Two weeks ago, Middle East observers were still talking about the Middle East that is dominated by the US. Then, the primary aspiration for US foreign policy was to help US regional allies, namely Israel and Arab countries, to join a US-sponsored security framework through which increased pressure could be applied to isolate Iran and neutralize its threats. Not a week went by without observers speculating on a possible Israeli-Saudi normalization agreement that can completely alter the regional power structure of the Middle East. That Middle East is no more. On March 10th, veteran Chinese diplomat Wang Yi walked in front of the camera in Beijing accompanied by Ali Shamkhani, secretary of the Supreme National Security Council of Iran, and Musaad bin Mohammed al-Aiban, Saudi National Security Adviser, to announce an agreement between Iran and Saudi Arabia that would enable both countries to resume diplomatic relations after they were severed back in 2016. Suddenly, the tables have turned, and it is Israel and the US who are looking from the outside.

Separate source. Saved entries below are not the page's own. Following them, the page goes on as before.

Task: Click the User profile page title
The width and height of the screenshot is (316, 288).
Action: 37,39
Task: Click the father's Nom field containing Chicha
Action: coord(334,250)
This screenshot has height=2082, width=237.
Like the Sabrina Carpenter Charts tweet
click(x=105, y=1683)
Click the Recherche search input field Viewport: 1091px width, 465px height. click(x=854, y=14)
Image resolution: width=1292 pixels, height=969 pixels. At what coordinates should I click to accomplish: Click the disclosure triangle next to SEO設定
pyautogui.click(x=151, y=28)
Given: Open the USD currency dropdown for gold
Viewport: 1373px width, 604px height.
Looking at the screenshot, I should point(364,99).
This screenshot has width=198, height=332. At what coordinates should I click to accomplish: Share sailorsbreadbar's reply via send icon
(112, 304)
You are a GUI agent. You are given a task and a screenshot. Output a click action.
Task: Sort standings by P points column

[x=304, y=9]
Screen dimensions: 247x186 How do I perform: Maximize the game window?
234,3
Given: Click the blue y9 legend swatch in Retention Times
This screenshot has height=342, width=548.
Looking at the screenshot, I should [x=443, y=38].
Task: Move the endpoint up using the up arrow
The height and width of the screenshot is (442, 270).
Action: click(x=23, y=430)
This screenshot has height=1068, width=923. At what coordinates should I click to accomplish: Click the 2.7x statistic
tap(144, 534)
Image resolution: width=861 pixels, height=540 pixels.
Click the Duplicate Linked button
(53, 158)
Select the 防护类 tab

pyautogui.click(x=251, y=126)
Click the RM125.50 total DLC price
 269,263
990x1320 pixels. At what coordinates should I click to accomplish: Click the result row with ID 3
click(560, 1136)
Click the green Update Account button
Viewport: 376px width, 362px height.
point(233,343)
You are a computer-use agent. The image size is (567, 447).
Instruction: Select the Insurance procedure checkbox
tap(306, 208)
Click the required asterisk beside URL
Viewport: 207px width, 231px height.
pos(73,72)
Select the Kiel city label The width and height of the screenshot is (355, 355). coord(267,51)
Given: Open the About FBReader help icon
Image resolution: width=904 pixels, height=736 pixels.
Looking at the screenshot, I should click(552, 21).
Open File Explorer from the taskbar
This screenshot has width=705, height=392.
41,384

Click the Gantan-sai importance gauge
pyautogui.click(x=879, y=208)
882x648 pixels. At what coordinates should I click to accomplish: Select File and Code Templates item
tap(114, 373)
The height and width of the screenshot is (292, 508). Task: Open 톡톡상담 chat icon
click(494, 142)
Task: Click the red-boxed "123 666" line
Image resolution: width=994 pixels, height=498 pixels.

The agreement didn’t settle much, if any, of the standing issues between the two Middle Eastern rivals, yet it succeeded in asserting the sovereignty of each and the pledge of noninterference and signaled the resumption of diplomatic exchange between both countries. This is a remarkable achievement and the first major diplomatic play by China in the multipolar world. That the theater in which China chose to announce its entry to the era of great power diplomacy is the Middle East is unsurprising. Chinese diplomats are the first to caution against speculation and unwarranted optimism. The swift winds which brought such sudden changes in Middle Eastern geopolitical outlooks may blow again sooner than one expects. Moreover, this does not mean that China is planning to intervene in the Middle East on any scale comparable to American or historical Russian involvement. Yet the deal does signal a new era in international diplomacy in which Chinese economic ties and developmental projects play a major role, maybe even decisive, in international relations in many parts of the world. For the Middle East, this is not choosing China over the West or one ally over another. This is the reconfiguration of regional diplomacy to meet the new order of national and regional priorities in a multipolar era in which the developing world looks up to China for rapid economic development, unrestrained by demands for political reforms. No Chinese officials will be asking about women’s rights or imprisoned bloggers. This is not a pivot from the rules-based order but a pivot within the rules-based order toward the possibility of new rules not being made by the West.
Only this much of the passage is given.